Meet Beth Deland! Paralegal and legal secretary by day, and a passionate cross-stitcher in her free-time, Beth loves working her cross-stitching magic on everything from Christmas ornaments to multi-year masterpieces (she reports her current project will likely take a decade—that’s patience!). Beth got her first set of CraftOptics in 2016. Recently, she needed a prescription update. Because she “couldn’t bear to go a single day without CraftOptics,” she purchased a second set with her new prescription installed. Once they arrived, she sent in her original set to get those lenses updated (prescription updates are $85 plus shipping).
Cross stitch allows me to do something artistic. I can’t draw, but with a pattern to guide me I can create something amazing.

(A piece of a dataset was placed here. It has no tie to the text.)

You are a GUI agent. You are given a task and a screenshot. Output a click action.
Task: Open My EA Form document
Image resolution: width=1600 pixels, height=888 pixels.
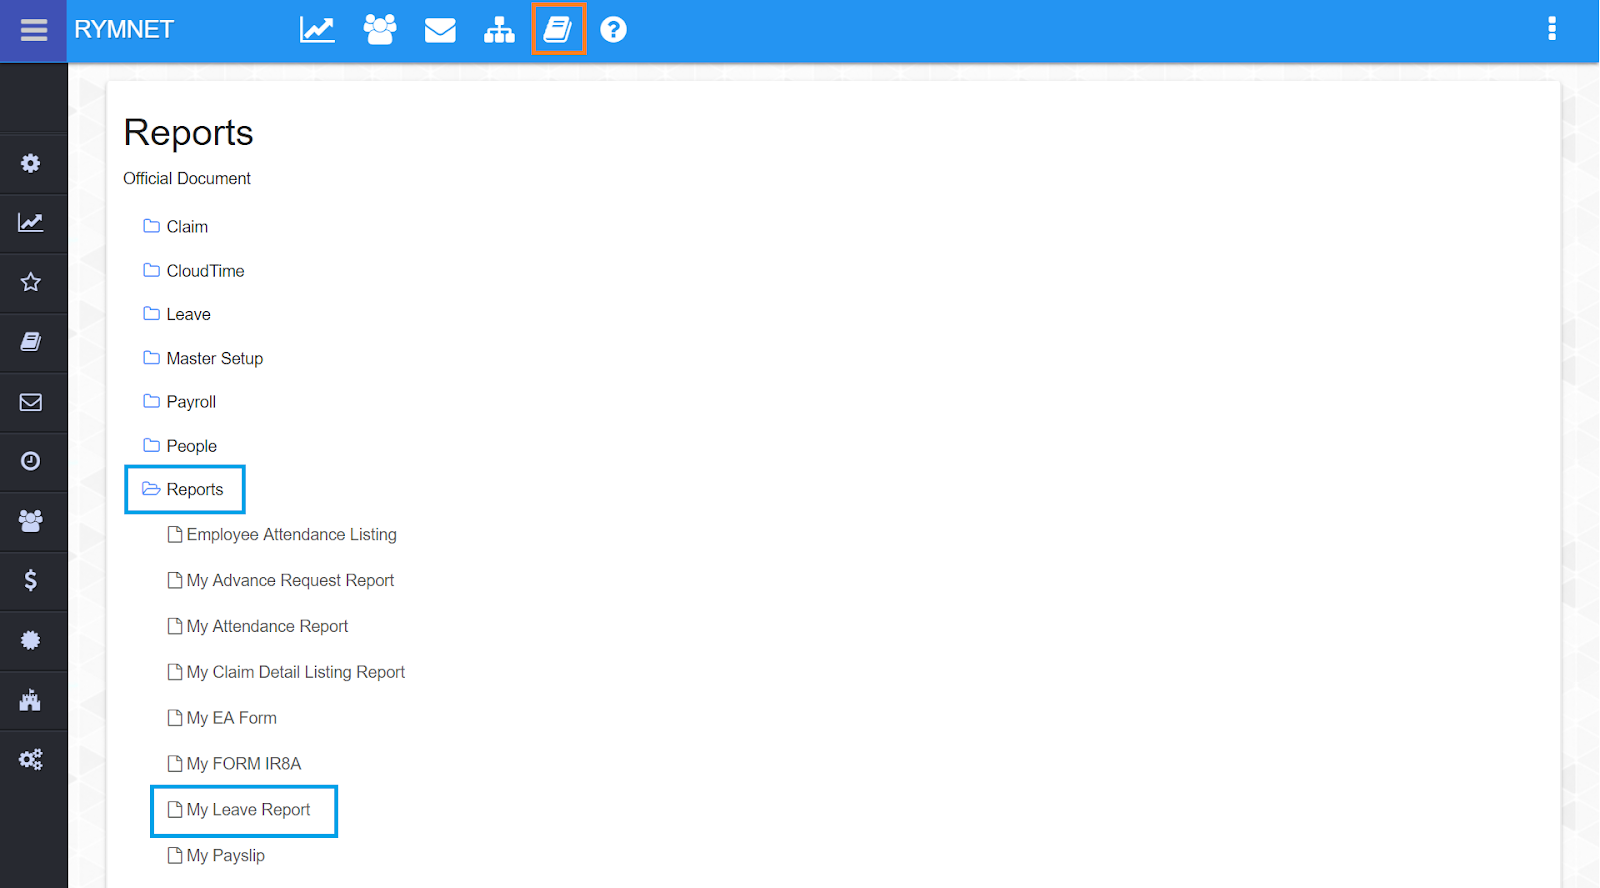[231, 718]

I love seeing a project come to life under my hands and I find it wonderfully relaxing and fun. These projects take a long time—often years and they might drive some people insane—but when you’re done you really have an amazing creation.
I learned embroidery and stamped cross-stitch—when the pattern is printed on the fabric—from my grandmother when I was about seven or eight. I did a fair number of projects as a kid, but as a young adult, stitching got put aside. After my first husband and I separated, a close friend suggested I try counted cross-stitch and gave me a simple pattern to try. I loved the technique and went on from there.
Cross stitch honors my grandmother’s legacy and my father’s—he was a gunsmith and engraver and did beautiful, intricate engraving for his customers.
I discovered fine art cross-stitch from a company called Scarlet Quince when I became a bit tired of the usual patterns you find in needlework shops. They have Monet, Van Gogh, Klimt, religious artwork, nature, Japanese art—there’s something for everyone and every interest. My current project is by John Henry Dearle who designed fabric and wallpaper patterns in the late 1800s.
My latest project will take multiple years to finish—maybe as many as 10. I just hope I live long enough to finish it (LOL).
I got my first pair in March 2016 and just got a new pair with an updated prescription in April. I know you can easily update the prescription, but I wanted to make sure I always have a pair available—I can’t see to cross-stitch without them.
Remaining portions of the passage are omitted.